Entries on finding words and items:
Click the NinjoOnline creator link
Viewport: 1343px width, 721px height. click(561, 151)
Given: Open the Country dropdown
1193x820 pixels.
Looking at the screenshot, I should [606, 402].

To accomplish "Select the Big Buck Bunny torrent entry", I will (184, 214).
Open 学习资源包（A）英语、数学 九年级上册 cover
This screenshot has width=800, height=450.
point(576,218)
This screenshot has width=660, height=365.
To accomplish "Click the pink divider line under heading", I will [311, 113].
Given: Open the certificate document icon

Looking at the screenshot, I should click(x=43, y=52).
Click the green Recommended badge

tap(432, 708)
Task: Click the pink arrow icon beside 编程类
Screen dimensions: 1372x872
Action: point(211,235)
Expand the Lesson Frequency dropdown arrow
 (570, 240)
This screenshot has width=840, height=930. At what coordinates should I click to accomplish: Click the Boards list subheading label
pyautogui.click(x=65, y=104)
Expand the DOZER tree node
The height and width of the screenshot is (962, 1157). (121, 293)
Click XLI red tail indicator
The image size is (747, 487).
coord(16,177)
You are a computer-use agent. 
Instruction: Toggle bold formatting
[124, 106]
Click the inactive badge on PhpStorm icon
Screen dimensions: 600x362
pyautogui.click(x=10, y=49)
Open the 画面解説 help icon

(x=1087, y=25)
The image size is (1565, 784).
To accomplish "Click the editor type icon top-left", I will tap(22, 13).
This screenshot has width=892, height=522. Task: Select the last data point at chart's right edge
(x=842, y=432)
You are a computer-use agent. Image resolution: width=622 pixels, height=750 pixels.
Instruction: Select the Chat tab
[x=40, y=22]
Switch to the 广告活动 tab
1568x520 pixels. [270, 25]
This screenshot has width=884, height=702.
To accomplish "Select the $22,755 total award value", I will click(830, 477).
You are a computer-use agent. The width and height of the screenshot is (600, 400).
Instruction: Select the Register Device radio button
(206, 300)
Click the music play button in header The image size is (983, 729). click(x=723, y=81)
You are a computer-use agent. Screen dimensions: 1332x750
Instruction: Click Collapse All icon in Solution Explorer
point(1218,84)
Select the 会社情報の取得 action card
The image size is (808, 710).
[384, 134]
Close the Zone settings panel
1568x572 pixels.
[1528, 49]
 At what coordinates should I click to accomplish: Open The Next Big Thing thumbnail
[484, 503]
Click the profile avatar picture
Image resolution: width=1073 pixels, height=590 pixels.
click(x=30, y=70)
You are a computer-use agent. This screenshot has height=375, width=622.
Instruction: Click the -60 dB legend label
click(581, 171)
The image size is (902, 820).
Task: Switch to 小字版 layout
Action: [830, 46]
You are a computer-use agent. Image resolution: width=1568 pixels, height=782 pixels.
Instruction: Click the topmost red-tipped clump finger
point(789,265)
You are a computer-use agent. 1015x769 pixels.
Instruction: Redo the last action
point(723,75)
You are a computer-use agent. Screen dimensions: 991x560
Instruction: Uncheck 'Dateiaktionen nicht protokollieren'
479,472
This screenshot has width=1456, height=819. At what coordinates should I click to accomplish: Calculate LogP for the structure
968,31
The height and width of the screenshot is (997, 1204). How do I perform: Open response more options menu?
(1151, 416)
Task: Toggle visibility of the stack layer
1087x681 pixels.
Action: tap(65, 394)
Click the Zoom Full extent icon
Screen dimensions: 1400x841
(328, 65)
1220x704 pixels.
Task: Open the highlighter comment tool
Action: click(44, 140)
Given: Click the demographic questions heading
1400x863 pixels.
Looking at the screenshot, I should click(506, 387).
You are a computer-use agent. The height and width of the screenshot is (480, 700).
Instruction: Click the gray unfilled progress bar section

Task to complete ▸
Write out the material above as a numbered list, one line per item, skipping any blank lines.

Reply ▸
1. Click the NinjoOnline creator link
2. Viewport: 1343px width, 721px height. click(561, 151)
3. Given: Open the Country dropdown
4. 1193x820 pixels.
5. Looking at the screenshot, I should [606, 402].
6. To accomplish "Select the Big Buck Bunny torrent entry", I will (184, 214).
7. Open 学习资源包（A）英语、数学 九年级上册 cover
8. This screenshot has width=800, height=450.
9. point(576,218)
10. This screenshot has width=660, height=365.
11. To accomplish "Click the pink divider line under heading", I will [311, 113].
12. Given: Open the certificate document icon
13. Looking at the screenshot, I should click(x=43, y=52).
14. Click the green Recommended badge
15. tap(432, 708)
16. Task: Click the pink arrow icon beside 编程类
17. Screen dimensions: 1372x872
18. Action: point(211,235)
19. Expand the Lesson Frequency dropdown arrow
20.  (570, 240)
21. This screenshot has width=840, height=930. At what coordinates should I click to accomplish: Click the Boards list subheading label
22. pyautogui.click(x=65, y=104)
23. Expand the DOZER tree node
24. The height and width of the screenshot is (962, 1157). (121, 293)
25. Click XLI red tail indicator
26. The image size is (747, 487).
27. coord(16,177)
28. You are a computer-use agent. 
29. Instruction: Toggle bold formatting
30. [124, 106]
31. Click the inactive badge on PhpStorm icon
32. Screen dimensions: 600x362
33. pyautogui.click(x=10, y=49)
34. Open the 画面解説 help icon
35. (x=1087, y=25)
36. The image size is (1565, 784).
37. To accomplish "Click the editor type icon top-left", I will tap(22, 13).
38. This screenshot has width=892, height=522. Task: Select the last data point at chart's right edge
39. (x=842, y=432)
40. You are a computer-use agent. Image resolution: width=622 pixels, height=750 pixels.
41. Instruction: Select the Chat tab
42. [x=40, y=22]
43. Switch to the 广告活动 tab
44. 1568x520 pixels. [270, 25]
45. This screenshot has width=884, height=702.
46. To accomplish "Select the $22,755 total award value", I will click(830, 477).
47. You are a computer-use agent. The width and height of the screenshot is (600, 400).
48. Instruction: Select the Register Device radio button
49. (206, 300)
50. Click the music play button in header The image size is (983, 729). click(x=723, y=81)
51. You are a computer-use agent. Screen dimensions: 1332x750
52. Instruction: Click Collapse All icon in Solution Explorer
53. point(1218,84)
54. Select the 会社情報の取得 action card
55. The image size is (808, 710).
56. [384, 134]
57. Close the Zone settings panel
58. 1568x572 pixels.
59. [1528, 49]
60.  At what coordinates should I click to accomplish: Open The Next Big Thing thumbnail
61. [484, 503]
62. Click the profile avatar picture
63. Image resolution: width=1073 pixels, height=590 pixels.
64. click(x=30, y=70)
65. You are a computer-use agent. This screenshot has height=375, width=622.
66. Instruction: Click the -60 dB legend label
67. click(581, 171)
68. The image size is (902, 820).
69. Task: Switch to 小字版 layout
70. Action: [830, 46]
71. You are a computer-use agent. Image resolution: width=1568 pixels, height=782 pixels.
72. Instruction: Click the topmost red-tipped clump finger
73. point(789,265)
74. You are a computer-use agent. 1015x769 pixels.
75. Instruction: Redo the last action
76. point(723,75)
77. You are a computer-use agent. Screen dimensions: 991x560
78. Instruction: Uncheck 'Dateiaktionen nicht protokollieren'
79. 479,472
80. This screenshot has width=1456, height=819. At what coordinates should I click to accomplish: Calculate LogP for the structure
81. 968,31
82. The height and width of the screenshot is (997, 1204). How do I perform: Open response more options menu?
83. (1151, 416)
84. Task: Toggle visibility of the stack layer
85. 1087x681 pixels.
86. Action: tap(65, 394)
87. Click the Zoom Full extent icon
88. Screen dimensions: 1400x841
89. (328, 65)
90. 1220x704 pixels.
91. Task: Open the highlighter comment tool
92. Action: click(44, 140)
93. Given: Click the demographic questions heading
94. 1400x863 pixels.
95. Looking at the screenshot, I should click(506, 387).
96. You are a computer-use agent. The height and width of the screenshot is (480, 700).
97. Instruction: Click the gray unfilled progress bar section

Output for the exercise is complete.